Wrestling with a Memory (a.k.a. Gachi Boy)


Japan
Director: KOIZUMI Norihiro
Year: 2008

Here is another audience feel good film that is hard to resist even though it has one plot turn that may make some of us groan with its familiarity. The film manages to rise above it though with surprising poignancy among the many laughs and silliness. Ryoichi shows up one day to join a “professional” wrestling team at Hokkaido University – but this isn’t your legitimate college wrestling – this is one strictly put on for show in which the students wear outlandish costumes and choreograph all the routines ahead of time. It is all about fun and entertainment and they perform at fairs and on the street. They accept the highly enthusiastic but extremely skinny Ryoichi (played by a Jim Varney look-alike, Ryuta Sato) because he is reputed to be one of the smartest kids in school having passed the lawyer bar exams even before graduating. Thus it is surprising to them that he can’t seem to remember the routines even though he writes everything down in a notebook and takes Polaroid’s of everything.
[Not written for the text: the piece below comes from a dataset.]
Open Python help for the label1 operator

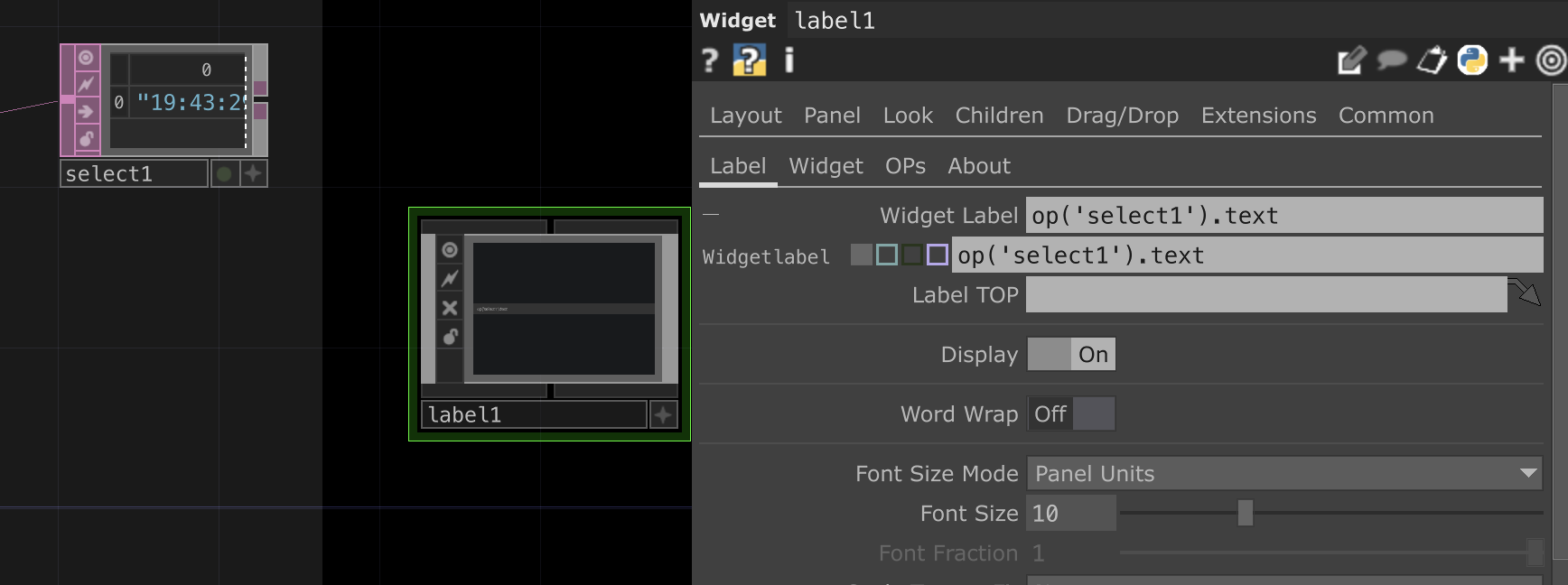[749, 60]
I didn’t see it coming but perhaps it should have been obvious – but it turns out that he suffers from the 50 First Date syndrome – he had an accident and wakes up every day having forgotten anything that happened since his mishap. He keeps the notebook and pictures at his bedside to let him know what has happened in his life since then and doesn’t let on to anyone what his true condition is. At this juncture in the film I have to admit that I nearly decided to make my way to the exit because I just saw an impending flood of teary melodrama coming my way – but the film handles it with great dexterity – keeping it generally quite amusing, but with some heartfelt rueful moments in which Ryoichi reflects on his life with dark sadness as he realizes he has no future, only a past to remember and cherish. There is no Adam Sandler showing up in his life. Sato impresses greatly as he takes his character and slowly gives him depth and great humanity.
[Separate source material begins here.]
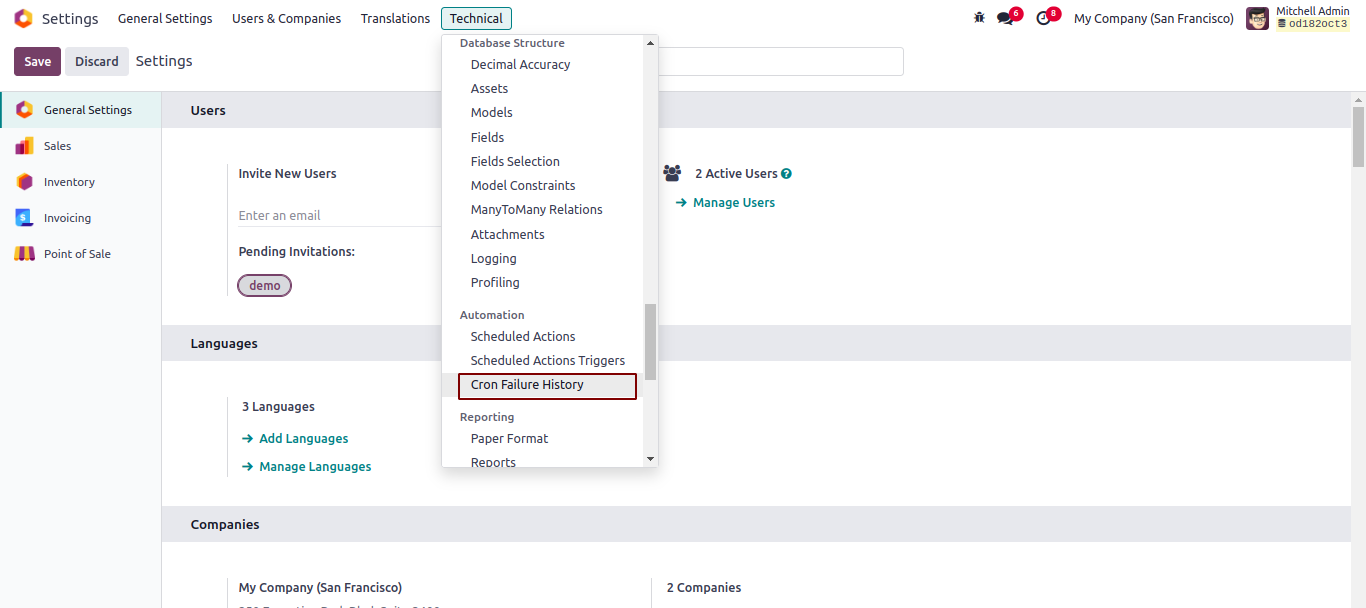Select the Point of Sale sidebar icon
This screenshot has width=1366, height=608.
click(24, 254)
He realizes that wrestling is somehow keeping him going – not that he remembers it but that he can feel the bruises that it causes. Then the villains show up – a couple punk arrogant chiseled body wrestlers in blond hair who decide to first put him up on a pedestal by allowing him to win some matches and then knock him off it by humiliating him in the ring. Not so fast, as he refuses to go down in a match that is brutal and exhilarating. Much of the film hits a lot of commercial and obvious marks – the goofy group of wrestlers, the father who can’t face his son anymore, the girl he has a crush on and his rejection – day after day after day - and his redemption at the end – but it is done with such a sweet nature that it just doesn’t matter – it works. Or to quote the Mark Schilling review in the Japan Times, “You’ll come out of the theater ready to put a headlock on life”.